The shoots are prepared and served in a number of ways around the world,
typically as an appetizer or vegetable side dish. In Asian-style cooking,
asparagus is often stir-fried. Cantonese restaurants in the United States
often serve asparagus stir-fried with chicken, shrimp, or beef, and also
wrapped in bacon. Asparagus may also be quickly grilled over charcoal
or hardwood embers. It is also used as an ingredient in some stews and
soups. In the French style, it is often boiled or steamed and served with
hollandaise sauce, melted butter or olive oil, Parmesan cheese or mayonnaise.
Tall, narrow asparagus cooking pots allow the shoots to be steamed gently,
their tips staying out of the water. In recent years, almost as a cycle
dating back to early culinary habits, asparagus has regained its popularity
eaten raw as a component of a salad.
Asparagus can also be pickled and stored for several years.

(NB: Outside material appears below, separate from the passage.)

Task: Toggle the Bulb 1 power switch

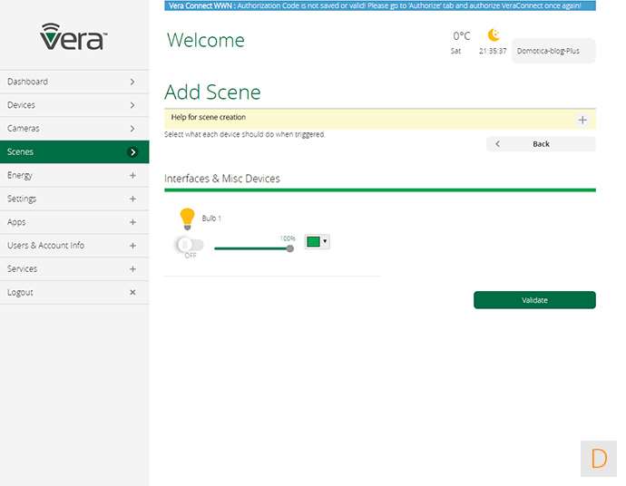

Some brands
may label shoots prepared this way as "marinated."
The bottom portion of asparagus often contains sand and dirt and therefore
thorough cleaning is generally advised in cooking asparagus.
Green asparagus is eaten worldwide, though the availability of imports
throughout the year has made it less of a delicacy than it once was.
However, in the UK, due to the short growing season and demand for local
produce, asparagus commands a premium and the "asparagus season is
a highlight of the foodie calendar." In continental northern
Europe, there is also a strong seasonal following for local white asparagus,
nicknamed "white gold".
Description: A perennial, asparagus
are spear-like shoots that come in three main varieties: green, the most
common; white, for which the green variety is field blanched; and purple,
an extra sweet and tender variety that turns green when cooked.
Selection: Look for spears with tight
buds and smooth skin. Asparagus should not be withered, brown or limp.
Smaller spears are especially tender.
Storage and handling: Store asparagus
upright with water at its base for 2-3 days in the coolest part of the
refrigerator. Rinse well before using, especially around the scales.
Preparation: Snap the stems where they naturally break
to remove the woody bottom portion. Cut into pieces or use whole spears.
Steam (or cook in a little water) about 5 minutes, until crisp tender.
Microwave about 5 minutes in a covered dish with a little liquid. Roast
with garlic (SIS, p. 51).
Serving suggestions: Serve raw asparagus in salads (SIS,
p. 46) or on a vegetable tray. Season cooked or roasted asparagus with
balsamic vinegar or lemon butter. Use peeled stems to flavor soups.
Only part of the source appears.